═════ Task data ═════

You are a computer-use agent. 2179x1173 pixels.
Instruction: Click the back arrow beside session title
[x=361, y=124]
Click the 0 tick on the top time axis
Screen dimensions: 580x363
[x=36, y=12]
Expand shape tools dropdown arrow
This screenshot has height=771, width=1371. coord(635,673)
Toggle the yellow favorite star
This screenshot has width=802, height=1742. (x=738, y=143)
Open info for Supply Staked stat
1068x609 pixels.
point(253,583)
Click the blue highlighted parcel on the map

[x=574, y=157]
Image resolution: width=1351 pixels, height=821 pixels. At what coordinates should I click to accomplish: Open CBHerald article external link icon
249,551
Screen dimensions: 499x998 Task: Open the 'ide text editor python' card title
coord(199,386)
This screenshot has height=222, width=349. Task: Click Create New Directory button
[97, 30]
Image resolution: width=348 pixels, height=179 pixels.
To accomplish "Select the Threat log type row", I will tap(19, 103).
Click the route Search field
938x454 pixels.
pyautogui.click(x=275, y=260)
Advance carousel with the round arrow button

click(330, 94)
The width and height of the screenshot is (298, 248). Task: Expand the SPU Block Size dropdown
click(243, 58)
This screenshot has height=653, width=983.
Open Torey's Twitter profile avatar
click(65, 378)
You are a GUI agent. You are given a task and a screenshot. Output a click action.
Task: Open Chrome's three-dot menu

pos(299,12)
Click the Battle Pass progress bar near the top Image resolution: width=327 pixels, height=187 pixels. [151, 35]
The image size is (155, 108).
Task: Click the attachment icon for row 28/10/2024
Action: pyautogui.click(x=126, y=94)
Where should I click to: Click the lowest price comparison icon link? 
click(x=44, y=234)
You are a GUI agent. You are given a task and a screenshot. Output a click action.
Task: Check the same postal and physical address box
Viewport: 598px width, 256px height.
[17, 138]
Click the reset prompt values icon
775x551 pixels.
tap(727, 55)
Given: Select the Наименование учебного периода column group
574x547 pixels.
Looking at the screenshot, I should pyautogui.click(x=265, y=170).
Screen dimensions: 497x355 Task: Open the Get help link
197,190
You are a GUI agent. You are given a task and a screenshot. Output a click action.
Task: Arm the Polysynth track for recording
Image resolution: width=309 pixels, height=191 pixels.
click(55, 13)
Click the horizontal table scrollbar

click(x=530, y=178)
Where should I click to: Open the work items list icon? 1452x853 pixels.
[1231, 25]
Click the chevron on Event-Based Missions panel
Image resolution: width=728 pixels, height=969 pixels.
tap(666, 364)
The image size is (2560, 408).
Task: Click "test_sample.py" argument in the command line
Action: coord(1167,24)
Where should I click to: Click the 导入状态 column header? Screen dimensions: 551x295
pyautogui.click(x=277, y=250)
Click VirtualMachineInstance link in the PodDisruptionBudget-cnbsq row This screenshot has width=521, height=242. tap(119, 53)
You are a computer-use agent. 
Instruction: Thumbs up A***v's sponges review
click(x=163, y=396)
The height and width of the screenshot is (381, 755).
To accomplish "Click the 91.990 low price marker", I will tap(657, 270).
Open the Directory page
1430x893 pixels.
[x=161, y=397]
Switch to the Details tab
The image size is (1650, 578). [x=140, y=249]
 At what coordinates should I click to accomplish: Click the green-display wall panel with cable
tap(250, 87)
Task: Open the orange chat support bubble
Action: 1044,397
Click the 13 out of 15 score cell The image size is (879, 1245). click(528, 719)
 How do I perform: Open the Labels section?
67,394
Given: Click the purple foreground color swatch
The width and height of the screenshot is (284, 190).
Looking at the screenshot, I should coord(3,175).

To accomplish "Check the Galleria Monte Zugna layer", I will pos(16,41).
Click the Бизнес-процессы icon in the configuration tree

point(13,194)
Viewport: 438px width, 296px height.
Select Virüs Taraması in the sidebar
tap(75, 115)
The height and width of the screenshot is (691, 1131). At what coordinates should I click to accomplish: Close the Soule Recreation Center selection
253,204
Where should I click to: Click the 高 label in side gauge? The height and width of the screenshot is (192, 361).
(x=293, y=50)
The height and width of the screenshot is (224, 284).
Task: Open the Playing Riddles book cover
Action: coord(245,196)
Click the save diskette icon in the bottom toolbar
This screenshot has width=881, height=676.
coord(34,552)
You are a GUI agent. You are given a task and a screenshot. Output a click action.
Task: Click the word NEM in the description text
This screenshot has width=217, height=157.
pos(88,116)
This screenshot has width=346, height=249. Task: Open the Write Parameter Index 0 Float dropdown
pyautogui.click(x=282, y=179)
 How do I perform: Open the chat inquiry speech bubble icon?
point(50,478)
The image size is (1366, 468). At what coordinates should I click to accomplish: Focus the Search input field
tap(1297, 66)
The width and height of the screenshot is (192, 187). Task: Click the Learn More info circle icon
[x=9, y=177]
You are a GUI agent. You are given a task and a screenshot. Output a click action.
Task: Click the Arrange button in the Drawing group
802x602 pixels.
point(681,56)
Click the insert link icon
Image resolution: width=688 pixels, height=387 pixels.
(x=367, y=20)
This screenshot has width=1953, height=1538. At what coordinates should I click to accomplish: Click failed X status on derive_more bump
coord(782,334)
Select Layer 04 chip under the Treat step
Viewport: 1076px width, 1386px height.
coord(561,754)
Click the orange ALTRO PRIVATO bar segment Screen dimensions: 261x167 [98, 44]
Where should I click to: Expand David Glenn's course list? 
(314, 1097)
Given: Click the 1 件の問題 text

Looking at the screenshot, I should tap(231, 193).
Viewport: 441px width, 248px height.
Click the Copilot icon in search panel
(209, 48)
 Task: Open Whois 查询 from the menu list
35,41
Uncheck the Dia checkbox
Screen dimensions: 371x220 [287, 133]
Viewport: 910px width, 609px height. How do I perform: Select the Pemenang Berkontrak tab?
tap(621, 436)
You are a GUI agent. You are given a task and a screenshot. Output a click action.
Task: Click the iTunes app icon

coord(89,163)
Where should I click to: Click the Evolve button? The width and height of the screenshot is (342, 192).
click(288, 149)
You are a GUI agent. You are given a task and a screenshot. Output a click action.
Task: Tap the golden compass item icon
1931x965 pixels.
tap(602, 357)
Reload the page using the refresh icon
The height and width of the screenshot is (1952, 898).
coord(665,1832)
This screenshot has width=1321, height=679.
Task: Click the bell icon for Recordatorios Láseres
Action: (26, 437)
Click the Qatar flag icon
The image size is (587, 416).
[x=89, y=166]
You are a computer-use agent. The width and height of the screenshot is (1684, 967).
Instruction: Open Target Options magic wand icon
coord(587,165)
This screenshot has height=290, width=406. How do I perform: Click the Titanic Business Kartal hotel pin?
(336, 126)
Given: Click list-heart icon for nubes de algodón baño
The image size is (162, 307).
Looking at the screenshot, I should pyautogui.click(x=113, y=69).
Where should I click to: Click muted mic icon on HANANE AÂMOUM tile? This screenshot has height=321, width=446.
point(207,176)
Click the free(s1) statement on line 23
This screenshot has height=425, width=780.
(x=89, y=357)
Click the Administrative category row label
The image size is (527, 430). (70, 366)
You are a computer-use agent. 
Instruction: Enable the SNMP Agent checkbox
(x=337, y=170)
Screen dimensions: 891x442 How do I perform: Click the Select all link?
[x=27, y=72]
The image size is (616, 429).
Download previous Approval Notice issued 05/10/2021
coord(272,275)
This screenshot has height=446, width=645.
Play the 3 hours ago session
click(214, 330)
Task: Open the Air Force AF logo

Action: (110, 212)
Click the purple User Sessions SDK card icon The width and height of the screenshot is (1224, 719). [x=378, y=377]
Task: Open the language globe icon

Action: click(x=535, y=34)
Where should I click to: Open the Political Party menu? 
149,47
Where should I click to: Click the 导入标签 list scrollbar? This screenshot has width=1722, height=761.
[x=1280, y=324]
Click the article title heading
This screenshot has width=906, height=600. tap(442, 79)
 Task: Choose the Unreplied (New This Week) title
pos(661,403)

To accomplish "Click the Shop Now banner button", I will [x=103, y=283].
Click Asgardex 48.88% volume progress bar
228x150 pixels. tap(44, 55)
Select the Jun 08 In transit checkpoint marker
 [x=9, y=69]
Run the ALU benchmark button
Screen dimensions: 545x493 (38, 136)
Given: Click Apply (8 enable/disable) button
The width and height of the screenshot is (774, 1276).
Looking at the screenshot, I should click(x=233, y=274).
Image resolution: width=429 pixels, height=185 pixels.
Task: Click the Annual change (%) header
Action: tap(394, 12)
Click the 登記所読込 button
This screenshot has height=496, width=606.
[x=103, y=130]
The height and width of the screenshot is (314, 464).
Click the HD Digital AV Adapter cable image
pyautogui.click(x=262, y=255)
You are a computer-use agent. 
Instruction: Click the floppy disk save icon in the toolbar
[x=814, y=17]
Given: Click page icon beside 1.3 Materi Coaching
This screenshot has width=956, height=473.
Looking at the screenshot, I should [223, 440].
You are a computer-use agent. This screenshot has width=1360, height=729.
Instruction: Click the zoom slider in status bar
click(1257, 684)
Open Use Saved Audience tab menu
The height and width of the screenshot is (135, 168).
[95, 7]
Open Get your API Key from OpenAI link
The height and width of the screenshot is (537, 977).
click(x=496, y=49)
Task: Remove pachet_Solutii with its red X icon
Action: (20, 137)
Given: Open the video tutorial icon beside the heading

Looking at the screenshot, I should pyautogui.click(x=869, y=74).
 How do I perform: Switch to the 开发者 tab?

═════

The request — Copy the material from the line containing "Screen dimensions: 891x442" through the line containing "pos(661,403)", swapping "language globe icon" for "language selector icon" and changing nothing else.

Output of the exercise —
Screen dimensions: 891x442 How do I perform: Click the Select all link?
[x=27, y=72]
The image size is (616, 429).
Download previous Approval Notice issued 05/10/2021
coord(272,275)
This screenshot has height=446, width=645.
Play the 3 hours ago session
click(214, 330)
Task: Open the Air Force AF logo

Action: (110, 212)
Click the purple User Sessions SDK card icon The width and height of the screenshot is (1224, 719). [x=378, y=377]
Task: Open the language selector icon

Action: click(x=535, y=34)
Where should I click to: Open the Political Party menu? 
149,47
Where should I click to: Click the 导入标签 list scrollbar? This screenshot has width=1722, height=761.
[x=1280, y=324]
Click the article title heading
This screenshot has width=906, height=600. tap(442, 79)
 Task: Choose the Unreplied (New This Week) title
pos(661,403)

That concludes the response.